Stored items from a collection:

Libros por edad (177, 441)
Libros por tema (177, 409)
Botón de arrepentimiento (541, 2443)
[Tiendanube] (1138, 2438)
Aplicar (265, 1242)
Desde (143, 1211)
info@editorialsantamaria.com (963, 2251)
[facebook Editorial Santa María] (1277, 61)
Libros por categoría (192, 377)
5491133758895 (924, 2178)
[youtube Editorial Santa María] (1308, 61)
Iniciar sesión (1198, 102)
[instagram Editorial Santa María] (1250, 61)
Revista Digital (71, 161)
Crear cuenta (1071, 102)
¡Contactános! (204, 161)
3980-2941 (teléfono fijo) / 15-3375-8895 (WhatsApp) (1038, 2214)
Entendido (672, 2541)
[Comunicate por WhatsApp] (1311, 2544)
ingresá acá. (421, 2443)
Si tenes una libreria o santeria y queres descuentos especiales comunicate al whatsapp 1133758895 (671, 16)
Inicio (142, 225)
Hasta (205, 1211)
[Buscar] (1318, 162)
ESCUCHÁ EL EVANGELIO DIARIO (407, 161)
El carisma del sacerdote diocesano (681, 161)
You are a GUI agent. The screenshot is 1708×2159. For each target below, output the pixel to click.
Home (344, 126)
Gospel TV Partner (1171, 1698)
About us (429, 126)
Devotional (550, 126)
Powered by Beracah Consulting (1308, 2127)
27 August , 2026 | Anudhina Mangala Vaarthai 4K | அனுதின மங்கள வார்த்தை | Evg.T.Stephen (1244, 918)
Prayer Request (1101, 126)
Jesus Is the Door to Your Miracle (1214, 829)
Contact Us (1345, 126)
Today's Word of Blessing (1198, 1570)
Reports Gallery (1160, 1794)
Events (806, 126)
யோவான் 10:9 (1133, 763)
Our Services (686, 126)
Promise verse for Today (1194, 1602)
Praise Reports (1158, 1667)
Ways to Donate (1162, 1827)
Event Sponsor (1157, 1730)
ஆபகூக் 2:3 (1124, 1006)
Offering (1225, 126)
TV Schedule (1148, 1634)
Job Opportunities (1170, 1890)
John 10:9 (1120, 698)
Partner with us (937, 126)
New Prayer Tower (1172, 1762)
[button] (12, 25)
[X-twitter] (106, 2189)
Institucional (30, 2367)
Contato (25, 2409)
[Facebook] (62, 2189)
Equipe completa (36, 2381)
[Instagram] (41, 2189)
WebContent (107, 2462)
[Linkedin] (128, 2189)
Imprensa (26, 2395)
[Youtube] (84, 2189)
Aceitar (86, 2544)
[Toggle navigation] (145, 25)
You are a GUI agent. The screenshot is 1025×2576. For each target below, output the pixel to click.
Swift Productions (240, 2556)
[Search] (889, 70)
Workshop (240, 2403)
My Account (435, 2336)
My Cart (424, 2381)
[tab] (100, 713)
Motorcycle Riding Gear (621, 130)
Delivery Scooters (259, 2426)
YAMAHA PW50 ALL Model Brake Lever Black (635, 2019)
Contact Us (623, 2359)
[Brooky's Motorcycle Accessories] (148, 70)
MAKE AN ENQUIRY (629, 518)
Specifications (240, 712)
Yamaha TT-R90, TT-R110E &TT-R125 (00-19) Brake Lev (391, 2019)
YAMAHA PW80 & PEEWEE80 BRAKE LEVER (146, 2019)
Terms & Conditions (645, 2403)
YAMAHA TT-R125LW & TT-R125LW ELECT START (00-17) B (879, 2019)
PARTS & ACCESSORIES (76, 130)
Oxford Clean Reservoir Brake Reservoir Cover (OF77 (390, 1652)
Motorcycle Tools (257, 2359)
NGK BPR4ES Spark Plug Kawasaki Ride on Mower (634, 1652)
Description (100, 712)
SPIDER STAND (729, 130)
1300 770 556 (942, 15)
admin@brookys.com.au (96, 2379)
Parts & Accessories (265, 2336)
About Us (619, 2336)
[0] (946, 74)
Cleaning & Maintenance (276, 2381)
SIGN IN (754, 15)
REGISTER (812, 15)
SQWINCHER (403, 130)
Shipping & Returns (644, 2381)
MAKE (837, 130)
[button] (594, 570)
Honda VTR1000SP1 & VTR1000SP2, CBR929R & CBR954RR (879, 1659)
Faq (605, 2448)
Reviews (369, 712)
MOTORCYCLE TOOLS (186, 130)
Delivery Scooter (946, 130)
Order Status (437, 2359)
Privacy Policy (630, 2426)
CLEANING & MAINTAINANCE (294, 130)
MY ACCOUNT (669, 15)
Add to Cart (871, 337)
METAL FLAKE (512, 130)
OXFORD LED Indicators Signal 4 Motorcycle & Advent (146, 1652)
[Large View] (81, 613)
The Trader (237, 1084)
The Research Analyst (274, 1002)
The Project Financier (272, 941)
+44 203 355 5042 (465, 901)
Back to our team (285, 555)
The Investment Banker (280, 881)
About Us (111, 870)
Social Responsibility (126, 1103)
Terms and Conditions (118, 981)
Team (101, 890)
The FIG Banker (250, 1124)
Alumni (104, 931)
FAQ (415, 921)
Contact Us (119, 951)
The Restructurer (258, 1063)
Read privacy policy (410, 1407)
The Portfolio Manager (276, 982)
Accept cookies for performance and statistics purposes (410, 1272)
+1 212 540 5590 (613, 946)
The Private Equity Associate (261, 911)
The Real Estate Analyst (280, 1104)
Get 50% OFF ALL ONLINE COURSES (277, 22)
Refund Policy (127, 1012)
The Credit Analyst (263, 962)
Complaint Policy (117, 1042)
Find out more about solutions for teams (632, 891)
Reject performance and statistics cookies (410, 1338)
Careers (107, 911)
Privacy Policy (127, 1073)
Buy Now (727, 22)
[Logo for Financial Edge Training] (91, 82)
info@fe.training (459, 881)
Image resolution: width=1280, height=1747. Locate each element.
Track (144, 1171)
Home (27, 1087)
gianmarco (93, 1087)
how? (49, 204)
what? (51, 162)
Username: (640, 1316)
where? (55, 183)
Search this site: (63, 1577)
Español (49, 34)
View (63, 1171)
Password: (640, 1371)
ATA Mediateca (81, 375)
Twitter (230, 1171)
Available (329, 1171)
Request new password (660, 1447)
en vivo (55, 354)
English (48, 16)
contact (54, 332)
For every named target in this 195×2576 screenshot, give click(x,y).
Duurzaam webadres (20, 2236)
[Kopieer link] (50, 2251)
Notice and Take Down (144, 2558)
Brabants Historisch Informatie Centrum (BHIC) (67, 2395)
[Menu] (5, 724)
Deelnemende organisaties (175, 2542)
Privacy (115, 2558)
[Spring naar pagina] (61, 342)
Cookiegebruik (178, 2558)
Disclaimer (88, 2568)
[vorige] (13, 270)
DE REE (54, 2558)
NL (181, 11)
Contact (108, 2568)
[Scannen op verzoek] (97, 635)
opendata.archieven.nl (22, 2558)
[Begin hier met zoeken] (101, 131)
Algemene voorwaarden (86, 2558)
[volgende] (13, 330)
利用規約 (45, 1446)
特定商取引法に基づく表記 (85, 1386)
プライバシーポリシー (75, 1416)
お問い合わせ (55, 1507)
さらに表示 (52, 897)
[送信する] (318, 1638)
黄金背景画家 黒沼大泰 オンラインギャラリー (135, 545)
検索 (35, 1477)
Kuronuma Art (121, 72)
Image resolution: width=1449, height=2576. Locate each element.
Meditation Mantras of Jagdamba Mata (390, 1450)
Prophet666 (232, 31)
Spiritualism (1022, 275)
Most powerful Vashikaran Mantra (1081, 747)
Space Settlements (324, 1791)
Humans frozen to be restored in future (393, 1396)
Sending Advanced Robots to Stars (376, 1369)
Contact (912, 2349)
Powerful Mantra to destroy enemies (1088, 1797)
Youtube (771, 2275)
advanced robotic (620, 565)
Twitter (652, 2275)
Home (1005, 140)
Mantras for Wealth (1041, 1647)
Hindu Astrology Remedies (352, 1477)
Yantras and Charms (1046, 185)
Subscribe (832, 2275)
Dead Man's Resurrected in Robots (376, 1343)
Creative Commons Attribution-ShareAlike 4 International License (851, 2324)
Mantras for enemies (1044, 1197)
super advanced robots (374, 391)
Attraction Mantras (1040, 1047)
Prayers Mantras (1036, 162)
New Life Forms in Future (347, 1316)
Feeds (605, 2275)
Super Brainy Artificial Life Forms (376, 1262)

▶ _WHAT YOU SHOULD DO_:
Would you print, exactly as written, every line above from the one holding "Cleaning & Maintenance (276, 2381)" through the one holding "Order Status (437, 2359)", with both included and no other lines?

▶ _OUTPUT OF THE EXERCISE_:
Cleaning & Maintenance (276, 2381)
SIGN IN (754, 15)
REGISTER (812, 15)
SQWINCHER (403, 130)
Shipping & Returns (644, 2381)
MAKE (837, 130)
[button] (594, 570)
Honda VTR1000SP1 & VTR1000SP2, CBR929R & CBR954RR (879, 1659)
Faq (605, 2448)
Reviews (369, 712)
MOTORCYCLE TOOLS (186, 130)
Delivery Scooter (946, 130)
Order Status (437, 2359)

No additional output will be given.